Improving Data-driven Heterogeneous Treatment Effect Estimation Under Structure Uncertainty
This addresses the problem of biased decision-making in domains like healthcare and e-commerce by improving HTE estimation under uncertain causal structures, though it is incremental as it builds on existing data-driven methods.
The paper tackles biased heterogeneous treatment effect (HTE) estimation by developing a feature selection method that learns relevant causal structures from data, resulting in lower HTE estimation error across synthetic and real-world datasets.

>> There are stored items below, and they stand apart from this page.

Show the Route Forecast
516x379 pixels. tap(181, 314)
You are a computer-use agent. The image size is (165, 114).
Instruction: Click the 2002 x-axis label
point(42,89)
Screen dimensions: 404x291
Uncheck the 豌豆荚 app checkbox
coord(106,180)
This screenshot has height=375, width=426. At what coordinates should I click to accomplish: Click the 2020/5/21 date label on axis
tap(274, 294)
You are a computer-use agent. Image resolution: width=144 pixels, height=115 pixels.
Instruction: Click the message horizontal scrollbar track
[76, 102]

Estimating how a treatment affects units individually, known as heterogeneous treatment effect (HTE) estimation, is an essential part of decision-making and policy implementation. The accumulation of large amounts of data in many domains, such as healthcare and e-commerce, has led to increased interest in developing data-driven algorithms for estimating heterogeneous effects from observational and experimental data. However, these methods often make strong assumptions about the observed features and ignore the underlying causal model structure, which can lead to biased HTE estimation. At the same time, accounting for the causal structure of real-world data is rarely trivial since the causal mechanisms that gave rise to the data are typically unknown. To address this problem, we develop a feature selection method that considers each feature's value for HTE estimation and learns the relevant parts of the causal structure from data. We provide strong empirical evidence that our method improves existing data-driven HTE estimation methods under arbitrary underlying causal structures. Our results on synthetic, semi-synthetic, and real-world datasets show that our feature selection algorithm leads to lower HTE estimation error.